L'accord de gouvernement reprend ces deux éléments: En effet, il prévoit explicitement qu'"il faut reconnaitre les spécificités des enfants et des adolescents lorsqu'ils sont patients et adopter des mesures qui leurs sont propres, après une concertation avec tous les acteurs concernés par l'accompagnement et la prise en charge des enfants malades" et que "Tant la formation et le statut des médiateurs que le paysage des organes de plainte doivent être reformes et renforces en concertation avec les entités fédérées compétentes".

Lors des débats au sujet de la NPG, vous avez évoqué certaines démarches que vous vouliez entreprendre: création d'un groupe de travail au sein de la CIM Santé sur les instances de traitement des plaintes, consultation des ordres des médecins et des pharmaciens.

Il y a un an, vous me répondiez que le marché d'étude sur l'application des droits du patient à des groupes vulnérables avait été confiée à l'université de Gand en mars 2024.

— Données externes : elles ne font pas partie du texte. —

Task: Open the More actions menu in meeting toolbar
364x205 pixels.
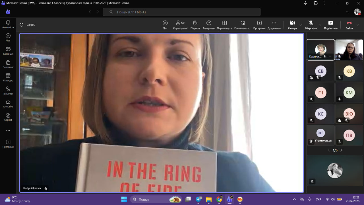Action: (274, 25)
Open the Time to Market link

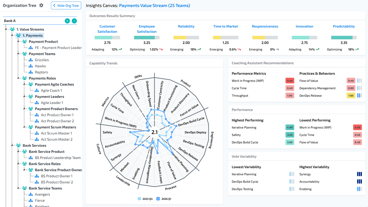[x=225, y=26]
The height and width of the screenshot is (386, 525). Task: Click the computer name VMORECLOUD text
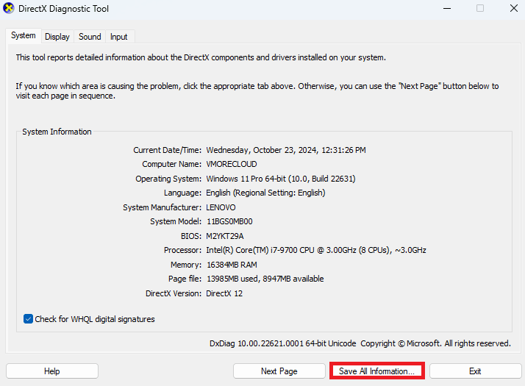232,164
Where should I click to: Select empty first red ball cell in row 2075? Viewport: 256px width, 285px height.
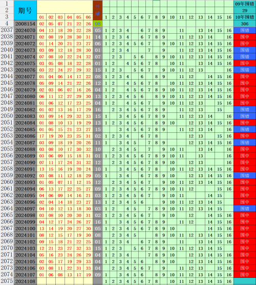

Monsieur le ministre, Quelles sont les modalités de la concertation avec les acteurs concernés par l'accompagnement et la prise en charge des enfants malades (calendrier, personnes concertées…)? Cette concertation a-t-elle déjà débuté? Le rapport final de l'étude de l'université de Gand a-t-il été rendu? Si oui, pourriez-vous nous le communiquer? Quelles suites comptez-vous y donner? Le GT au sein de la CIM a-t-il été mis en place au sujet des plaintes? Quelle est la composition de ce groupe? Les associations de patients et les associations de médiateurs sont-elles impliquées? Pourriez-vous nous éclairer quant à la consultation des ordres (calendrier, objectifs…)?

Je vous remercie pour vos réponses.

Je n’ai pas de remarques à faire. Je vous remercie pour vos réponses, monsieur le ministre. La présidente : Le Hainaut commencera en force lors de la prochaine séance. De openbare commissievergadering wordt gesloten om 17.26 uur. La réunion publique de commission est levée à 17 h 26.